MONDAY, 15 SEPTEMBER 2042


Asteroid 2034L

Approaching Earth

1905 hours CDT

The main body of 2034L was considerably smaller than it had been originally. The nuclear detonation had vaporized some hundreds of tons of rock and surface dust, and a number of house-sized pieces had split off in zero-G avalanches as rock expanded under the thermal shock and deeply buried pockets of ice turned to steam. The largest piece, still over one hundred meters across and massing over two and a half million tons, moved now on a slightly altered course, one that would carry it past the Earth, missing by well over a hundred miles. Tracked by hundreds of radar-and laser-ranging facilities in orbit and on Earth, it tumbled past the planet, crossing the terminator from night into day. Accelerated sharply by Earth’s gravity, it hurtled above a suddenly flattening horizon of blue and swirling whites in a breath-holding cosmic near miss that slung it sunward along a new orbit that was now the concern only of future generations of humankind.
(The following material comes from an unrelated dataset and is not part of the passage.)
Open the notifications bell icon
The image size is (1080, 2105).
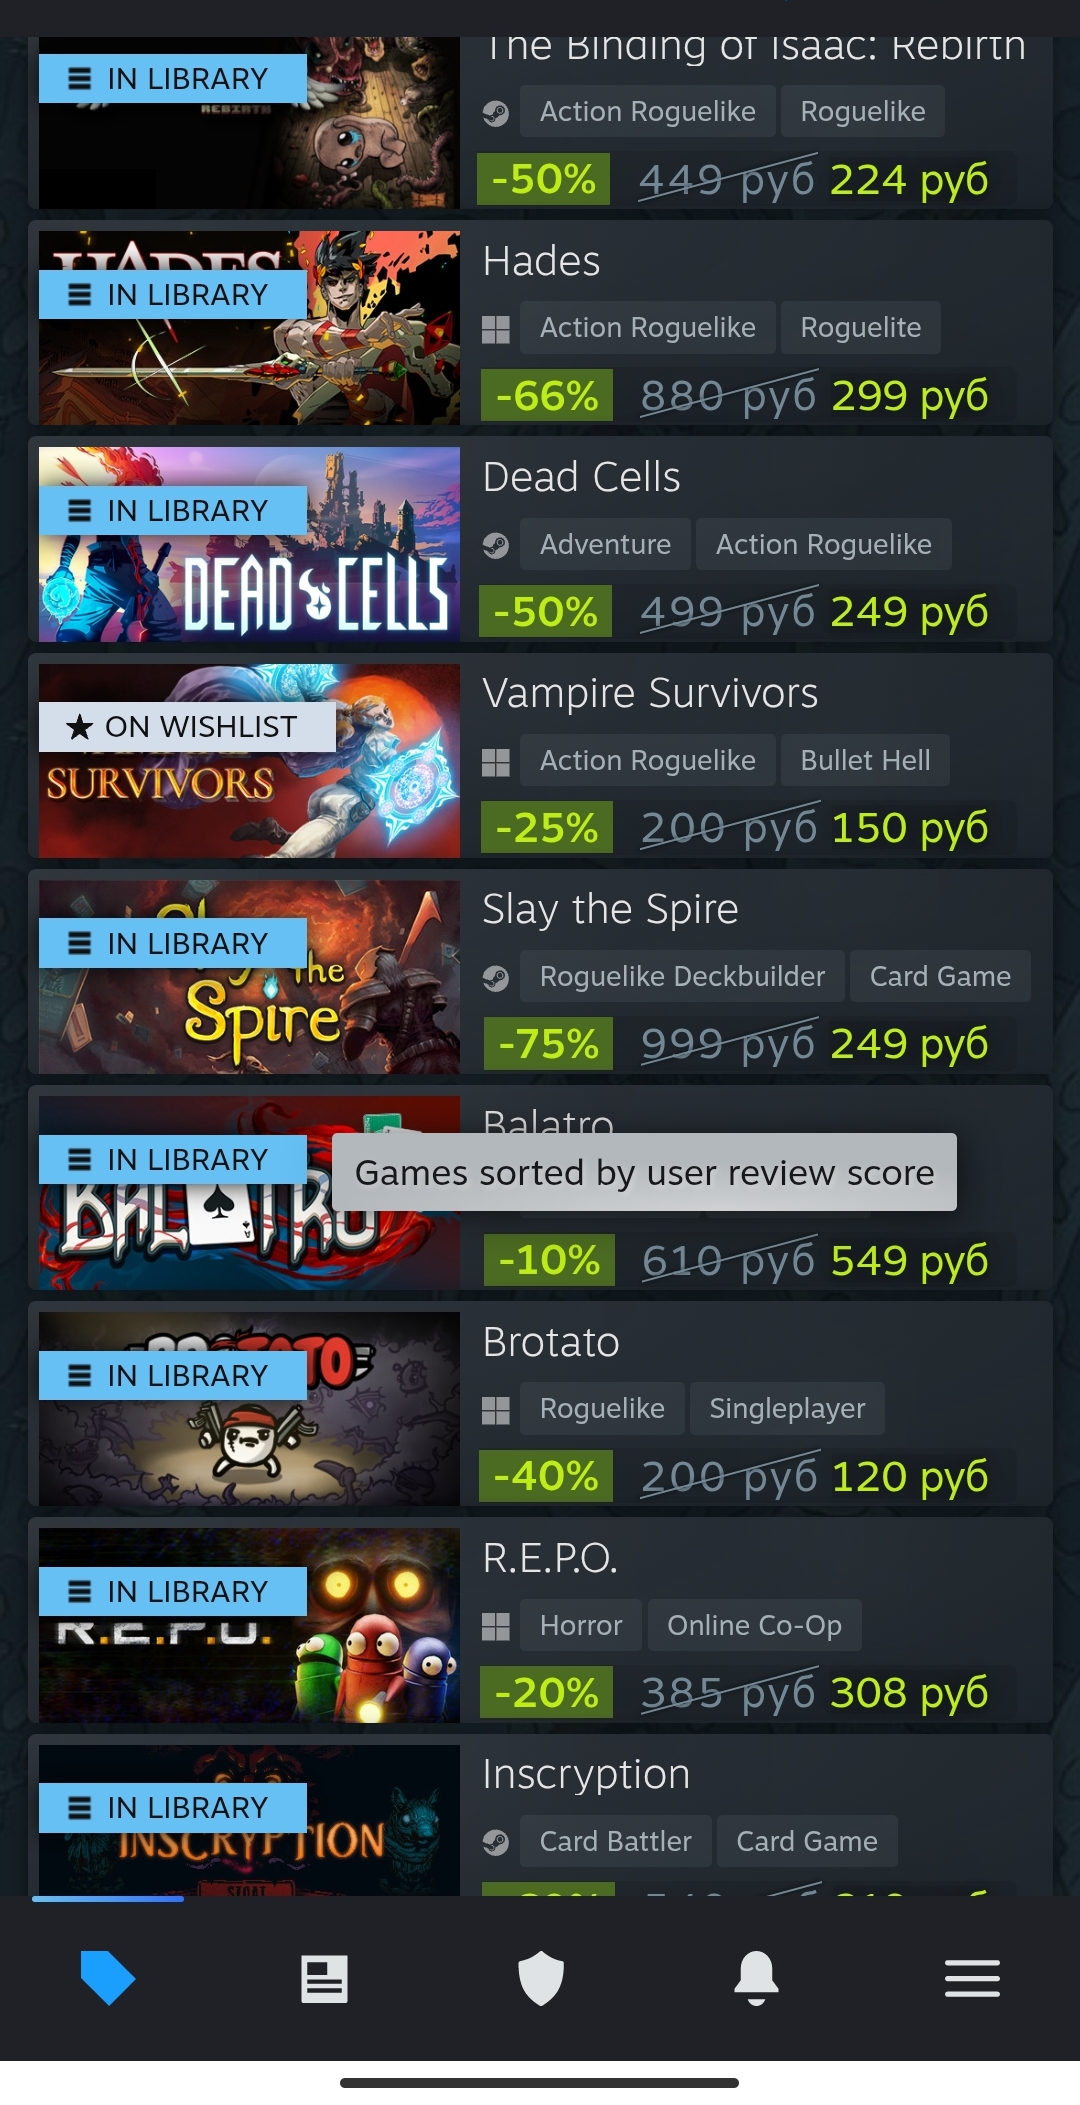pos(756,1977)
Of the myriad fragments and splinters that had accompanied 2034L on its near-miss swing-by, most either missed entirely or were small enough to burn up in Earth’s atmosphere. A few boulders, some the size of a house, were large enough to cause significant damage. Over the next few minutes, thousands of fragments entered Earth’s atmosphere, flaring brilliantly for a few seconds. Observers all along the Atlantic coast, in a vast footprint from Puerto Rico to Newfoundland and extending west as far as the Rocky Mountains, reported a dazzling display of shooting stars, including numerous bolides leaving long, persistent, slightly greenish trails. Several large fragments exploded in the sky as they rammed into increasingly thicker air, loosing their payloads of kinetic energy in violent blasts of heat, light, and sound. One fragment, massing twenty-five thousand tons, exploded eleven kilometers above the North Atlantic with a blast equivalent to twenty-five megatons of high explosive. Dozens of ships—most of them warships of either the US Second Fleet or the European union   Joint Military Command—burst into flame as the fireball expanded overhead, flames extinguished half a minute later as the shock wave arrived from the sky as a gust of hurricane wind. Over eight thousand men and women died, and thousands more were injured in an event initially thought by both sides to be an enemy nuclear strike. A second chunk passed over the Canadian Maritimes and Quebec with a light rivaling that of the sun before exploding thirty kilometers above Ogoki, Ontario. The three-megaton explosion ignited forests and blew down trees for tens of miles in all directions. Hundreds died and hundreds more were blinded, mostly people in Ogoki and in Fort Albany, on St. James Bay, who’d come out to watch the light show in the sky.